**WHAT IS REQUIRED:**
Return every record verbatim.

Pixel coordinate grounding data
----------------
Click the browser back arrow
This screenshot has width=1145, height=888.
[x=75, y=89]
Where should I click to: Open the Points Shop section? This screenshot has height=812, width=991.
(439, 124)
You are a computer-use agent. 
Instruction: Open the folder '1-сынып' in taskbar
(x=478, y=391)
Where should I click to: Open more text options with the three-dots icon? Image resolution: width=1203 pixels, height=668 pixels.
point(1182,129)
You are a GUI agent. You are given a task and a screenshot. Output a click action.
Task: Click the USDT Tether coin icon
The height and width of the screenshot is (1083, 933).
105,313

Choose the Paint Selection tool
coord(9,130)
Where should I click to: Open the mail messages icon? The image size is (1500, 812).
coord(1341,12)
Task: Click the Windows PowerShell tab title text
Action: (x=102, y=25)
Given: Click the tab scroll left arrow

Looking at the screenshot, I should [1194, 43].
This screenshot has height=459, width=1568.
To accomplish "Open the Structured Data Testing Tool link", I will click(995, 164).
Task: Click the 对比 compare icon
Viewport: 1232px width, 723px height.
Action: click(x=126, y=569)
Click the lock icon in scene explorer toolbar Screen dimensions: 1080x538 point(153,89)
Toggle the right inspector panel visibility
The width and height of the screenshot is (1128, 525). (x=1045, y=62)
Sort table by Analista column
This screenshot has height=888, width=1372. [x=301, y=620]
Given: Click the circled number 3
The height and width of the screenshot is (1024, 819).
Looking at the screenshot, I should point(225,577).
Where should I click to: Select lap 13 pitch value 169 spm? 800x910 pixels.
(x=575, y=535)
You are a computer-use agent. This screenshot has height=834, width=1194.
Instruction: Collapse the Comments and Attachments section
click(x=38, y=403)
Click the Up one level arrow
----------------
**RESPONSE BELOW:**
Click the browser back arrow
This screenshot has width=1145, height=888.
[x=75, y=89]
Where should I click to: Open the Points Shop section? This screenshot has height=812, width=991.
(439, 124)
You are a computer-use agent. 
Instruction: Open the folder '1-сынып' in taskbar
(x=478, y=391)
Where should I click to: Open more text options with the three-dots icon? Image resolution: width=1203 pixels, height=668 pixels.
point(1182,129)
You are a GUI agent. You are given a task and a screenshot. Output a click action.
Task: Click the USDT Tether coin icon
The height and width of the screenshot is (1083, 933).
105,313

Choose the Paint Selection tool
coord(9,130)
Where should I click to: Open the mail messages icon? The image size is (1500, 812).
coord(1341,12)
Task: Click the Windows PowerShell tab title text
Action: (x=102, y=25)
Given: Click the tab scroll left arrow

Looking at the screenshot, I should [1194, 43].
This screenshot has height=459, width=1568.
To accomplish "Open the Structured Data Testing Tool link", I will click(995, 164).
Task: Click the 对比 compare icon
Viewport: 1232px width, 723px height.
Action: click(x=126, y=569)
Click the lock icon in scene explorer toolbar Screen dimensions: 1080x538 point(153,89)
Toggle the right inspector panel visibility
The width and height of the screenshot is (1128, 525). (x=1045, y=62)
Sort table by Analista column
This screenshot has height=888, width=1372. [x=301, y=620]
Given: Click the circled number 3
The height and width of the screenshot is (1024, 819).
Looking at the screenshot, I should point(225,577).
Where should I click to: Select lap 13 pitch value 169 spm? 800x910 pixels.
(x=575, y=535)
You are a computer-use agent. This screenshot has height=834, width=1194.
Instruction: Collapse the Comments and Attachments section
click(x=38, y=403)
Click the Up one level arrow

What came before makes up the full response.